Étant de ceux qui ne sauraient, en quelque domaine que ce soit, faire l’économie d’une analyse en termes psychologiques, je n’exclus pas que l’entrée en extrémisme soit, plus que le résultat d’une démarche raisonnée, l’effet d’un caractère. L’extrémiste est, avant toute chose, une personnalité mécontente, violente et manichéenne. Il souffre devant le monde tel qu’il est, ou qu’il croit être, mais, à la différence de la plupart des malheureux vivant à la surface de la terre, il a trouvé une solution collective, qui passe par une révolution (y compris l’extrémiste de droite : le concept d’involution, parfois utilisé, est à cet égard inutile). Il ne croit pas aux solutions modérées, à une politique du compromis – tout au plus, et encore pas toujours, au compromis tactique, visant à faire avancer la Cause. Les mouvements religieux, considérés ici comme la forme pré-moderne des mouvements politiques, ont connu nombre de ces collectivités et de ces individus dits (par leurs adversaires) « sectaires ». Cette proximité psychologique éclaire le zèle des convertis. On sait qu’on fait de farouches anti-communistes avec des « ex » ; nombreux sont les itinéraires à la Doriot, passant d’un extrême à l’autre, refusant l’entre-deux. On sait moins que, puisque le communisme fut un temps « dans le sens de l’Histoire », il comprit en son sein, dans tous les pays, une petite poignée – souvent non négligeable en termes intellectuels – d’anciens militants d’extrême droite passés avec armes et bagages au radicalisme symétriquement inverse.

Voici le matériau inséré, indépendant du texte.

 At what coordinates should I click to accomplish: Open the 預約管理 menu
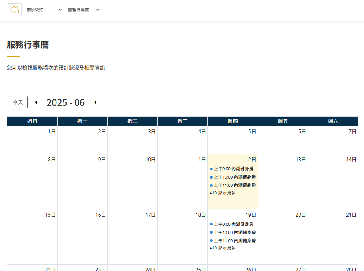tap(35, 10)
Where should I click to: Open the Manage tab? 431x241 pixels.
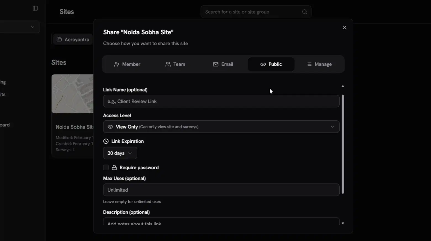(x=319, y=64)
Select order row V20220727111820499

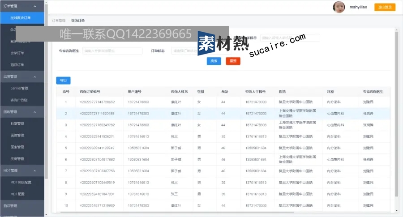tap(97, 114)
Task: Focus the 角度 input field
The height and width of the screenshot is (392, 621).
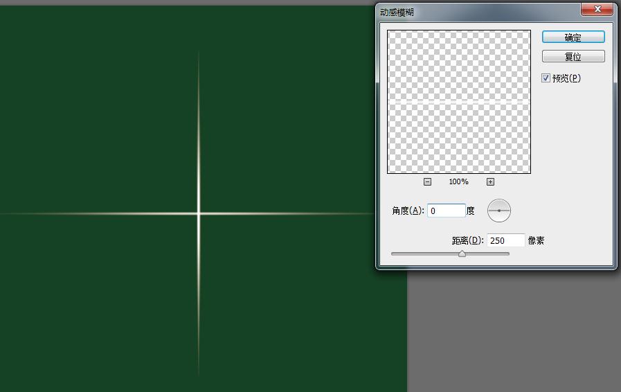Action: [x=446, y=211]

Faut-il ajouter à la panoplie le tropisme autoritaire ? Assurément, les organisations dont Christophe Bourseiller suit à la trace le cheminement fonctionnent-elles à peu près toutes sur un modèle autoritaire, lui-même annonciateur de celui qu’on souhaite appliquer à la société. Mais pas toutes, puisqu’il faut faire une place à l’anarchisme pur et parfait : à cette réserve près qu’ici le refus de l’autorité prend une forme tellement radicale qu’elle s’exprime de manière violente – en paroles, sinon toujours en actes. Plutôt que l’autorité c’est donc plutôt la violence qui entrerait dans le modèle. En actes, parfois, en paroles, souvent, en posture, toujours. L’extrémisme culturel – pas absent de ce livre, au travers, par exemple, d’une figure comme celle d’un Guy Debord, elle-même reprise de celle d’un André Breton – en participe, avec, au reste, une fécondité beaucoup plus repérable que celle de l’extrémisme proprement politique.